→ Exercise details
Which lines of the material contain the word "label"? Show each one.

→ Dataset excerpts
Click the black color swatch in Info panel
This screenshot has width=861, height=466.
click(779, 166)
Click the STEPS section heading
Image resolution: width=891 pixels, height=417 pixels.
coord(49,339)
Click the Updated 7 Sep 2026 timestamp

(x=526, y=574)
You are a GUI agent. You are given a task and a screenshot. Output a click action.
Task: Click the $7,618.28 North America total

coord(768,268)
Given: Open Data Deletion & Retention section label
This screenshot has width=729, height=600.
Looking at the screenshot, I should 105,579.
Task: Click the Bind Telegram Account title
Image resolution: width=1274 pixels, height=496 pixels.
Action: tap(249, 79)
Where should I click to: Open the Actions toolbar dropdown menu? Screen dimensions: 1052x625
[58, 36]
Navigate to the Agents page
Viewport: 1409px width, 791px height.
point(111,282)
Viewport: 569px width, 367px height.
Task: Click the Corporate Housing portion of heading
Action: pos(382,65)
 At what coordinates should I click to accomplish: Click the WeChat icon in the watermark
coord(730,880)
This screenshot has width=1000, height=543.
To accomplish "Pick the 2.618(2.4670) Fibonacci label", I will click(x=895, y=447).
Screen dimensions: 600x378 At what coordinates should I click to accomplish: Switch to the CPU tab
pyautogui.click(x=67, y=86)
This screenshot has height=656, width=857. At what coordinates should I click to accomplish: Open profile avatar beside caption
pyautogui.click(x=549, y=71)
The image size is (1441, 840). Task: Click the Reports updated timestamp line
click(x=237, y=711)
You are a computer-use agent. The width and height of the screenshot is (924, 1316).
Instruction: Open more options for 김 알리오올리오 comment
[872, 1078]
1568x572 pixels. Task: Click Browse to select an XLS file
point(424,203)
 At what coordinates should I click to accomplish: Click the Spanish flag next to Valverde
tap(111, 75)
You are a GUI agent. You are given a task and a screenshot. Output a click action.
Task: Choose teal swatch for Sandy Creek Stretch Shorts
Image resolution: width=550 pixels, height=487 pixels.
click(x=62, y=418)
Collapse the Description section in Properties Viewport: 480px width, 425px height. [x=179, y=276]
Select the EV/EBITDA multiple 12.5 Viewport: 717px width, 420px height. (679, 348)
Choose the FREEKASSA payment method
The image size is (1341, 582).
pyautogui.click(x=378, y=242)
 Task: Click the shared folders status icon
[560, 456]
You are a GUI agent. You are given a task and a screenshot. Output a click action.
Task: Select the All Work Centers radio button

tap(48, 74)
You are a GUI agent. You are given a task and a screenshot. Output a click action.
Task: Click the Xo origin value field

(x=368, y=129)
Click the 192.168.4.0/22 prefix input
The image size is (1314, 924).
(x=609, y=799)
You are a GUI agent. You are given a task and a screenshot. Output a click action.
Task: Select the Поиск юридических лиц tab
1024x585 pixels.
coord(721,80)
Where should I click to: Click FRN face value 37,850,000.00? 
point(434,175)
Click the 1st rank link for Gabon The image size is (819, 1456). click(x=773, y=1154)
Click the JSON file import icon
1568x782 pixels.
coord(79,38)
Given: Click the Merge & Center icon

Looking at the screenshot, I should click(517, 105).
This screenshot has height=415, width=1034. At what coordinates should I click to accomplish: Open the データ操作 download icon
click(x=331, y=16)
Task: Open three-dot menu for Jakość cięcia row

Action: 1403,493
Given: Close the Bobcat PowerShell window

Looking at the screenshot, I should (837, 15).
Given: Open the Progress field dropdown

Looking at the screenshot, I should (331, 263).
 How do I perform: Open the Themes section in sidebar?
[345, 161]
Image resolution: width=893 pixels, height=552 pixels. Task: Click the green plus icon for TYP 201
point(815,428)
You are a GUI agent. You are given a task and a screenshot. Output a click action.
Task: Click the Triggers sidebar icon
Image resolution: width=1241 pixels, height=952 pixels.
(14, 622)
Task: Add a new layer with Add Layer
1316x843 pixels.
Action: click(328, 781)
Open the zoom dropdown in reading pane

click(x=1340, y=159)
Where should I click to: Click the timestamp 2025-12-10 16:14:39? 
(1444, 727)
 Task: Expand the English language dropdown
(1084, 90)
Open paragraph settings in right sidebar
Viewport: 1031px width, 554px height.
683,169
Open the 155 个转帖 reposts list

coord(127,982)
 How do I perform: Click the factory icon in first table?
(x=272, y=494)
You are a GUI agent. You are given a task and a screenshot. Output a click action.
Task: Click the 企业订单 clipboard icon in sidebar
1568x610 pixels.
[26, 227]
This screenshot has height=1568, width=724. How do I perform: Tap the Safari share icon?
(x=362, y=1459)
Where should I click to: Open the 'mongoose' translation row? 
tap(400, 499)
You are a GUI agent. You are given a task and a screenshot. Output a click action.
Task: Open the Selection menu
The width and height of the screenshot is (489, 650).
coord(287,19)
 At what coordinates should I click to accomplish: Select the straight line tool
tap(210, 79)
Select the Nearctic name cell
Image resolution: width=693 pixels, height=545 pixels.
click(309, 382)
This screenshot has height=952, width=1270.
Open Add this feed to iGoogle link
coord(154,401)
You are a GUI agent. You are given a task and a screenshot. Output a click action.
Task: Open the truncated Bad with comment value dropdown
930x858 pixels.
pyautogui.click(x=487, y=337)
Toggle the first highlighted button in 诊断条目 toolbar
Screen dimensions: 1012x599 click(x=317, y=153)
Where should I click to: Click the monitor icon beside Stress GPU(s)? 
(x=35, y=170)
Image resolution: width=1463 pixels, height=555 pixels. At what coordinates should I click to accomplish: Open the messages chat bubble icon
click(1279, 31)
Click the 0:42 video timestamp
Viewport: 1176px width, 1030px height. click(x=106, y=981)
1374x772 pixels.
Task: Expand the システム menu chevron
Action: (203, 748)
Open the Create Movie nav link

→ Your solution
Given: Open Data Deletion & Retention section label
To accomplish "Pick the 2.618(2.4670) Fibonacci label", I will click(x=895, y=447).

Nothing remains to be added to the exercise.